Optimal radiofrequency and gradient spoiling for improved accuracy of T1 and B1 measurements using fast steady-state techniques.

Variable flip angle T(1) mapping and actual flip-angle imaging B(1) mapping are widely used quantitative MRI methods employing radiofrequency spoiled gradient-echo pulse sequences. Incomplete elimination of the transverse magnetization in these sequences has been found to be a critical source of T(1) and B(1) measurement errors. In this study, comprehensive theoretical analysis of spoiling-related errors in variable flip angle and actual flip-angle imaging methods was performed using the combined isochromat summation and diffusion propagator model and validated by phantom experiments. The key theoretical conclusion is that correct interpretation of spoiling phenomena in fast gradient-echo sequences requires accurate consideration of the diffusion effect. A general strategy for improvement of T(1) and B(1) measurement accuracy was proposed based on the strong spoiling regimen, where diffusion-modulated spatial averaging of isochromats becomes a dominant factor determining magnetization evolution.
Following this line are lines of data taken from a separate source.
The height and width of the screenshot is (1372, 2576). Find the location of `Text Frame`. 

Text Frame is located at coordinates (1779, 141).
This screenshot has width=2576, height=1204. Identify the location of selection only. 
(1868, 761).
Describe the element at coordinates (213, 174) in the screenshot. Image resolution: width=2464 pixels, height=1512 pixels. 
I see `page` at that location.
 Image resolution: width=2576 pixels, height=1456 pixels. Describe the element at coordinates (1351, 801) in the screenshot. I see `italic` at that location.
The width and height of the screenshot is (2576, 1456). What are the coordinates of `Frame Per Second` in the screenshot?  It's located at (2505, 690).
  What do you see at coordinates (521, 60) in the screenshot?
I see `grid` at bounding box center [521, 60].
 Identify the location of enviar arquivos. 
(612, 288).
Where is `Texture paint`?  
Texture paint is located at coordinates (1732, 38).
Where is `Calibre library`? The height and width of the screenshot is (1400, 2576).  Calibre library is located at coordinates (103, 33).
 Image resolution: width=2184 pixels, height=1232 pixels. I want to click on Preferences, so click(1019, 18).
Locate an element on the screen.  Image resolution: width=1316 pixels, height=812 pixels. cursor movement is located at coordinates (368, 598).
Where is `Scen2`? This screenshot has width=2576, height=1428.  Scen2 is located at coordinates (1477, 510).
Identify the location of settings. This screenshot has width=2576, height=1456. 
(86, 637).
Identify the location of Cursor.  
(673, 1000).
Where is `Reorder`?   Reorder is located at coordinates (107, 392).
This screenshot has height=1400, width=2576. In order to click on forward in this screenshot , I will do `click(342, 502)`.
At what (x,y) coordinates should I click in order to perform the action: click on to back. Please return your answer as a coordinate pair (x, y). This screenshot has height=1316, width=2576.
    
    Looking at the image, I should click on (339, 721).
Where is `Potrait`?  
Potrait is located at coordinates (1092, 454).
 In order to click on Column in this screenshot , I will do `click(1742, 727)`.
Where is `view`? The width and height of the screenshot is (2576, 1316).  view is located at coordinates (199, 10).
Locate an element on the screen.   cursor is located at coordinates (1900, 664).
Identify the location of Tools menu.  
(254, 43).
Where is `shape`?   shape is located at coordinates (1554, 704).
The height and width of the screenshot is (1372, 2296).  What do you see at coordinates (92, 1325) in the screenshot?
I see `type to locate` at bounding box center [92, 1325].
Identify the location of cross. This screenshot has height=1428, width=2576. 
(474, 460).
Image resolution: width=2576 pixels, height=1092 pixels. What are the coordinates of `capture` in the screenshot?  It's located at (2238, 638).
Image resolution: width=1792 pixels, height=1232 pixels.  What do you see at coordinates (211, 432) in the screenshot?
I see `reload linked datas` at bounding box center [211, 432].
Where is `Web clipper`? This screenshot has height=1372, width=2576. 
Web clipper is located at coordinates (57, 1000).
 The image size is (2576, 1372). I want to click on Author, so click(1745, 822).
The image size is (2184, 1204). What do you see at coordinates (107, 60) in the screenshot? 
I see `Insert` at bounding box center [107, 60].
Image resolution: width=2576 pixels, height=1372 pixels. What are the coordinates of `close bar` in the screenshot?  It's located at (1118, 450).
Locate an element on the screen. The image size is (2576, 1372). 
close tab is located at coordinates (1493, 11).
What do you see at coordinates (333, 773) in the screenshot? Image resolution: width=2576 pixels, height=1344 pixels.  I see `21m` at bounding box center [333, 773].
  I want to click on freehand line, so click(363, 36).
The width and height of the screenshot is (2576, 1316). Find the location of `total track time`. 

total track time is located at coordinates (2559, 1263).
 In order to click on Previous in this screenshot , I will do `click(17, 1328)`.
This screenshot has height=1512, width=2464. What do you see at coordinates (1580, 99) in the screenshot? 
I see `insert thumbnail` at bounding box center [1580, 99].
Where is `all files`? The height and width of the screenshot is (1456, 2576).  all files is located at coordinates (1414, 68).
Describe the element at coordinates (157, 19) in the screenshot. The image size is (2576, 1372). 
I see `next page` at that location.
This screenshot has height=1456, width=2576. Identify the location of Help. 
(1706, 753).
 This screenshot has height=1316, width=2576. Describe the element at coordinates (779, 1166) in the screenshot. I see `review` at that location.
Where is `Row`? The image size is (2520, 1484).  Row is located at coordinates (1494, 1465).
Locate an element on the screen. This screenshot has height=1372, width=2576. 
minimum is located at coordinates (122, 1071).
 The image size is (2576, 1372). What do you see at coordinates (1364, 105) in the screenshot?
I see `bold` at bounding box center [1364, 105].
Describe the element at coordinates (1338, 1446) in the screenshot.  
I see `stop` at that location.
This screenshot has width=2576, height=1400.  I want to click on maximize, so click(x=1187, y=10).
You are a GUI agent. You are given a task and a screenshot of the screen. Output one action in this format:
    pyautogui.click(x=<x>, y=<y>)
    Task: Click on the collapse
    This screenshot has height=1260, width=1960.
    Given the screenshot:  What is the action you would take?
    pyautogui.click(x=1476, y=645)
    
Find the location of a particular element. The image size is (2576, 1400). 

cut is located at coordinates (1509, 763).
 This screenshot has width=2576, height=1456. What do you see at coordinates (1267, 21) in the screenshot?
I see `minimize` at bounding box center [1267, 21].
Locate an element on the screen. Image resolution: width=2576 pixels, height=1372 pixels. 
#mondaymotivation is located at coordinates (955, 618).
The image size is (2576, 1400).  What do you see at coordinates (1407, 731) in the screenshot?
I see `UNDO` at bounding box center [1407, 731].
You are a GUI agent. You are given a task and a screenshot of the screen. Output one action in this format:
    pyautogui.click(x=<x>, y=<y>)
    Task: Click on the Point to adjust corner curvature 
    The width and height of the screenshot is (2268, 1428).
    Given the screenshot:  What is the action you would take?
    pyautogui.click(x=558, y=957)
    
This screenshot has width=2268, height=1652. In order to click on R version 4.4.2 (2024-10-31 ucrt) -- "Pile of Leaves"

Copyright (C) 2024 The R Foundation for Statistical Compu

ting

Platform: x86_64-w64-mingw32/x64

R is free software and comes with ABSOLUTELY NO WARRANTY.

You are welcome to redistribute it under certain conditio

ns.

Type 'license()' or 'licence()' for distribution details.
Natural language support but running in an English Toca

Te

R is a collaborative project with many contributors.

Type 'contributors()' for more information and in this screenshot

Practical implementation of strongly spoiled variable flip angle and actual flip-angle imaging techniques requires sufficiently large spoiling gradient areas (A(G)) in combination with optimal radiofrequency phase increments (phi(0)). Optimal regimens providing <2% relative T(1) and B(1) measurement errors in a variety of tissues were theoretically derived for prospective in vivo variable flip angle (pulse repetition time = 15-20 ms, A(G) = 280-450 mT.ms/m, phi(0) = 169 degrees) and actual flip-angle imaging (pulse repetition time(1)/pulse repetition time(2) = 20/100 ms, A(G1)/A(G2) = 450/2250 mT.ms/m, phi(0) = 39 degrees) applications based on 25 mT/m maximal available gradient strength.